Eaton was a supporter of women's rights since at least her college years, giving her first public suffragist speech soon after she finished college. In 1915 she co-authored, along with Bertha Morton Stevens, Commercial Work and Training for Girls, which examined the harsh working conditions of women for that time period. In an article in Harper's Weekly in August 1915 she argued that modern inventions, such as electricity, washing machines, and typewriters, were the "best friend" of women, not suffrage nor education.

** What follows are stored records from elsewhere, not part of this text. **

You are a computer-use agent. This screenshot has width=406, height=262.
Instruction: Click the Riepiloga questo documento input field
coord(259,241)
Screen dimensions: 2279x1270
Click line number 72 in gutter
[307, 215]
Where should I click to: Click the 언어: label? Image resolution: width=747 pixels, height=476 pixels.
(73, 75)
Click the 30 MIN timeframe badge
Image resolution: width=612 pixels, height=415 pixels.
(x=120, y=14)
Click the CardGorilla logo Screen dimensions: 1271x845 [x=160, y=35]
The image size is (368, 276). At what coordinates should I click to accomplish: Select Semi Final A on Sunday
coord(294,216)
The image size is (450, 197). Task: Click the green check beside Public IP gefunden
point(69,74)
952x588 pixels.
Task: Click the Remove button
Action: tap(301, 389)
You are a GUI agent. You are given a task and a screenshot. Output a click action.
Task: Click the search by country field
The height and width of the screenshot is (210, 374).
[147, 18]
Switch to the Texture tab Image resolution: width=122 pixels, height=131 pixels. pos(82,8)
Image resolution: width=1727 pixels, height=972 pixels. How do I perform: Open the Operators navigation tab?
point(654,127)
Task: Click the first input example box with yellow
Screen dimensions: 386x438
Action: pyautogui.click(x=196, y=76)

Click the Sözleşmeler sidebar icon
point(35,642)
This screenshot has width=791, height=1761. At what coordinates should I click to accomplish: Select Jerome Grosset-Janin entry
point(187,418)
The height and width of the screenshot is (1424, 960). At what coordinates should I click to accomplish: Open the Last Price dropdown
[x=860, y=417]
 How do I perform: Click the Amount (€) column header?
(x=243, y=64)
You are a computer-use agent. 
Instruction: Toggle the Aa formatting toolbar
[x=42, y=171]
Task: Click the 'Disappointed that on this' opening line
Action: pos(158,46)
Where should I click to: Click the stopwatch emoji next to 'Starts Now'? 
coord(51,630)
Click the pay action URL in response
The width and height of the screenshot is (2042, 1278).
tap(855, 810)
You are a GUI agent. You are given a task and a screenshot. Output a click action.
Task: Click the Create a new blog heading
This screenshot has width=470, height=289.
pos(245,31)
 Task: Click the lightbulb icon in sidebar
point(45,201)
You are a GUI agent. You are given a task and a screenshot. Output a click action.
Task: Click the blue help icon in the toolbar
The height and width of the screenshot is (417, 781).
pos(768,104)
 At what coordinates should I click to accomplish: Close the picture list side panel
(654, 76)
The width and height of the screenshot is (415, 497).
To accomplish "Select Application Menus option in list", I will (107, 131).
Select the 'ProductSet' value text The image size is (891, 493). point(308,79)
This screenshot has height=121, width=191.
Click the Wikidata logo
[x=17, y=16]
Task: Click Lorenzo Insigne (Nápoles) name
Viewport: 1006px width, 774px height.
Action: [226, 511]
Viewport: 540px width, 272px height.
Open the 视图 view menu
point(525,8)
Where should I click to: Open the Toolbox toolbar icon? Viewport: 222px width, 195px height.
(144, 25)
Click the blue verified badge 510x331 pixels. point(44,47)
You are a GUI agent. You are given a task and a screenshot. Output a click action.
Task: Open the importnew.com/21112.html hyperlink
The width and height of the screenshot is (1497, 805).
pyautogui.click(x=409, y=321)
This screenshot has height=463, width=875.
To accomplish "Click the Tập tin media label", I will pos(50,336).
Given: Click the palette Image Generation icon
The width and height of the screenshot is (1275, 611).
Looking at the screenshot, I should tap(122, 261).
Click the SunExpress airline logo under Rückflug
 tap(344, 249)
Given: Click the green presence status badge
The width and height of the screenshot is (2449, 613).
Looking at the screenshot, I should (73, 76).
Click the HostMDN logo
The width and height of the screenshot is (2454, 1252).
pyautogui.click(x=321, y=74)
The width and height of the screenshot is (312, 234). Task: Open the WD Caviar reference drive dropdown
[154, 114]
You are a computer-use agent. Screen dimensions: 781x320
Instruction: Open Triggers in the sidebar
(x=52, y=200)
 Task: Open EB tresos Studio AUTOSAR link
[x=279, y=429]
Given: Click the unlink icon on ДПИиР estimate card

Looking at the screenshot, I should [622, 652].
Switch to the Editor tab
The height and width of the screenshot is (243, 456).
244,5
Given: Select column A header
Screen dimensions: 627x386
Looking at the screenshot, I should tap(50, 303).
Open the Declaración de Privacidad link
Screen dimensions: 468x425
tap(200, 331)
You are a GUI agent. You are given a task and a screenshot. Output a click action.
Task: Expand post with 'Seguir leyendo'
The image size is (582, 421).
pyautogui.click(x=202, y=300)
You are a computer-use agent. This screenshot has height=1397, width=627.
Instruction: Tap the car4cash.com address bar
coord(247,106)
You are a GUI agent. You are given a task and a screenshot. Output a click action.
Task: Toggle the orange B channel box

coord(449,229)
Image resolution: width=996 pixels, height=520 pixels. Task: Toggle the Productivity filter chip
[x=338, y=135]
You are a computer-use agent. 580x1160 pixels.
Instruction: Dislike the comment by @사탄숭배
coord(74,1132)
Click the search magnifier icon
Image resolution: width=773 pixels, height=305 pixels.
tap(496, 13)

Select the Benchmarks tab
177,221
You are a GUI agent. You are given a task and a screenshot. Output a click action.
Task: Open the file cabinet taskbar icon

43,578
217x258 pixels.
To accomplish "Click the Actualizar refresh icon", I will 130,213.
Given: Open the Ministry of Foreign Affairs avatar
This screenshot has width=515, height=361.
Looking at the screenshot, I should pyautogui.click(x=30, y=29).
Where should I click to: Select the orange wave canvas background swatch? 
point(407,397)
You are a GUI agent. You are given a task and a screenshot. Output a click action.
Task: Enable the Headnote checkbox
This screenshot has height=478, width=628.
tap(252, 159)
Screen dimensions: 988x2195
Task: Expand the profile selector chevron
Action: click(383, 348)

She also wrote at least one article for The Masses, a periodical published from 1911 to 1917 which had socialist, feminist, and free-love writings. By the late 1920s, she was becoming a recognized writer. She was also an editor for the children's magazine Story Parade. She continued writing for feminist periodicals such as AWA [American Woman's Association] Bulletin and Woman's Journal. Her strong feminist views were readily apparent in a November 1915 article she wrote for The Masses:

"The woman's magazine is the savior of society, man's best friend, the final hope of our chivalric civilization. Woman's ambitions, her independence, the assertion of her own free personality are gradually but certainly inhibited by a few years of such reading".

Her writing, which included many biographies for young adults, has sometimes been thought "melodramatic" and to have "bordered on the overblown", but her biography of Mohandas Gandhi, Gandhi, Fighter Without a Sword (1950, a 1951 Newbery Honor book) "was written in a more muted and understated style". She was given the 1959 Ohioana Award for her 1958 young adult biography of Mark Twain, America's Own Mark Twain. Several of her books were positively reviewed in Boy's Life.

She died in Central Valley, New York. Her papers are held at the University of Minnesota Library, the Children's Literature Research Collections.

==Selected works==
- Commercial Work and Training for Girls (1915, coauthor with Bertha Morton Stevens)
- The Story of Light (1927)
- The Story of Transportation (1928)
- A Daughter of the Seine: The Life of Madame Roland (1929) (NH 1930)
- Jeanne d'Arc, the Warrior Saint (1931)
- The Flame, Saint Catherine of Sienna (1931)
- Young Lafayette (1932)
- Herdboy of Hungary (1932) (collaboration with Alexander Finta)
- Behind the Show Window (1935)
- Betsy's Napoleon (1936)
- Leader By Destiny: George Washington, Man and Patriot (1938) (NH 1939)
- Narcissa Whitman: Pioneer of Oregon (1941)
- Heroines of the Sky (1942) (coauthor with Jean Adams and Margaret Kimball)
- Lone Journey (1944)
- Lone Journey: The Life of Roger Williams (1944) (NH 1945)
- David Livingstone, Foe of Darkness (1947)
- That Lively Man, Ben Franklin (1948)
- Buckley O'Neill of Arizona (1949)
- Leaders in Other Lands (1950)
- Washington, the Nation's First Hero (1951)
- Gandhi, Fighter Without a Sword (1950) (NH 1951)
- Lee, the Gallant General (1953)
- The Story of Eleanor Roosevelt (1954)
- Trumpeter's Tale: The Story of Young Louis Armstrong (1955)
- The Golden Stamp Book of George Washington (1956)
- America's Own Mark Twain (1958)

NH: Four children's books by Eaton were among the annual Newbery Medal runners-up, now called Newbery Honor Books.